All of lore.kernel.org
 help / color / mirror / Atom feed
From: Kai Huang <kai.huang@linux.intel.com>
To: Jan Beulich <JBeulich@suse.com>,
	Andrew Cooper <andrew.cooper3@citrix.com>
Cc: keir@xen.org, kevin.tian@intel.com, tim@xen.org, xen-devel@lists.xen.org
Subject: Re: PML (Page Modification Logging) design for Xen
Date: Thu, 12 Feb 2015 10:35:29 +0800	[thread overview]
Message-ID: <54DC1171.1030000@linux.intel.com> (raw)

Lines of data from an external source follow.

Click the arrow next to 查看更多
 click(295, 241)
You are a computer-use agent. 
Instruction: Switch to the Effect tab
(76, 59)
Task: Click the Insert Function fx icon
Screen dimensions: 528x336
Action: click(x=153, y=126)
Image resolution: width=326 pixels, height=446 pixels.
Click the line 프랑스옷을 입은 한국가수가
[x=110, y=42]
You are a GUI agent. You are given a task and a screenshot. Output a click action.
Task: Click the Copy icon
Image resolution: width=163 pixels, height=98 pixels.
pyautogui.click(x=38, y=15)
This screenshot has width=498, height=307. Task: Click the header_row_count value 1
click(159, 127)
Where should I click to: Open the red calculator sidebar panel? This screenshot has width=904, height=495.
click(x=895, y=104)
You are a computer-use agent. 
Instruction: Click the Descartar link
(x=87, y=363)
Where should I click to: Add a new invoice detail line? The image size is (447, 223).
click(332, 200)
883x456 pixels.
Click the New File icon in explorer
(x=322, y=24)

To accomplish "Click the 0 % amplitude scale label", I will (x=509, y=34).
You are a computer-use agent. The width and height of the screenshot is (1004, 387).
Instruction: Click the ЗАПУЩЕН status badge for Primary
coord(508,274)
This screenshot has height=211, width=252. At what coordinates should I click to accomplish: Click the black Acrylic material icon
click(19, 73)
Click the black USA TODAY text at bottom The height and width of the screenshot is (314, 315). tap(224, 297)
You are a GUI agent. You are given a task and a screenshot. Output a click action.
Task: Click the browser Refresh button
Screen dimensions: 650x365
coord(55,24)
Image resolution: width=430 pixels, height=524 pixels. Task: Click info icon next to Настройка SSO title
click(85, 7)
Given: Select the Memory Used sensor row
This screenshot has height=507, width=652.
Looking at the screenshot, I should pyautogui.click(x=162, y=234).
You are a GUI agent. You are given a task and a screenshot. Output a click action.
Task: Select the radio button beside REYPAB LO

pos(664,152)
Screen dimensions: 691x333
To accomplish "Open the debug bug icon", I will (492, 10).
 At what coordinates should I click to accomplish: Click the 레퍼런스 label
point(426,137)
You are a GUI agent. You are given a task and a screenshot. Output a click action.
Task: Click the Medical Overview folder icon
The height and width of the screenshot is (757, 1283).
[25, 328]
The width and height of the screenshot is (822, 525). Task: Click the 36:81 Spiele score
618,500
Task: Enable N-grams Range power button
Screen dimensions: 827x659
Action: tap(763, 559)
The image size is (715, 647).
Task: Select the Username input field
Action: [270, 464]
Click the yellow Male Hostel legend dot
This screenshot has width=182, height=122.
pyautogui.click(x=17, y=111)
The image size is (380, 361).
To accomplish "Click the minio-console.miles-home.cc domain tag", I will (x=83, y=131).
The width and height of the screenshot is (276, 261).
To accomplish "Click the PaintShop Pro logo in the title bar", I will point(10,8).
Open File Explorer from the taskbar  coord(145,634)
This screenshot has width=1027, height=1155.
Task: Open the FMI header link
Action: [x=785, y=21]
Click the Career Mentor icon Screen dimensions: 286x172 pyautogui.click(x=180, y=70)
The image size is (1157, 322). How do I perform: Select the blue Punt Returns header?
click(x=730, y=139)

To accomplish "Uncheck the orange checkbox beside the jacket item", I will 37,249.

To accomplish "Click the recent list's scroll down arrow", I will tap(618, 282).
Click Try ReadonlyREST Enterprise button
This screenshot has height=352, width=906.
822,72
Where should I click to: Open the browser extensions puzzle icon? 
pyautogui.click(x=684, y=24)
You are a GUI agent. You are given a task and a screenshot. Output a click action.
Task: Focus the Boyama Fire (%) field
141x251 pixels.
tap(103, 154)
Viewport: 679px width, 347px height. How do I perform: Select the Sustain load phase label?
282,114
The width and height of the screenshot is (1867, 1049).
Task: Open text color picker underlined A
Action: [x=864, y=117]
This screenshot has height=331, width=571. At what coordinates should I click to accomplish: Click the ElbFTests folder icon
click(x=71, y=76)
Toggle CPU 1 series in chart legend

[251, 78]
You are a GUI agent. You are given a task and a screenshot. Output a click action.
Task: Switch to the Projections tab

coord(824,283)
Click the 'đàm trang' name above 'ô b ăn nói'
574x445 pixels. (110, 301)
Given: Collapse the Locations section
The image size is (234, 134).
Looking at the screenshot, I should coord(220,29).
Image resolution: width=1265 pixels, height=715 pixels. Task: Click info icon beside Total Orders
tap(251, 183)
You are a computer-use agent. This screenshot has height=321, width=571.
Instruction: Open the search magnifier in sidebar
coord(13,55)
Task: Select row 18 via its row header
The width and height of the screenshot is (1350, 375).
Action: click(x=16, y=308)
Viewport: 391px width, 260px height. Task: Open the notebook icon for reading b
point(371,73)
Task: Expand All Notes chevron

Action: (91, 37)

In-Reply-To: <54DB6392020000780005F08B@mail.emea.novell.com>


On 02/11/2015 09:13 PM, Jan Beulich wrote:
>>>> On 11.02.15 at 12:52, <andrew.cooper3@citrix.com> wrote:
>> On 11/02/15 08:28, Kai Huang wrote:
>>> With PML, we don't have to use write protection but just clear D-bit
>>> of EPT entry of guest memory to do dirty logging, with an additional
>>> PML buffer full VMEXIT for 512 dirty GPAs. Theoretically, this can
>>> reduce hypervisor overhead when guest is in dirty logging mode, and
>>> therefore more CPU cycles can be allocated to guest, so it's expected
>>> benchmarks in guest will have better performance comparing to non-PML.
>> One issue with basic EPT A/D tracking was the scan of the EPT tables.
>> Here, hardware will give us a list of affected gfns, but how is Xen
>> supposed to efficiently clear the dirty bits again?  Using EPT
>> misconfiguration is no better than the existing fault path.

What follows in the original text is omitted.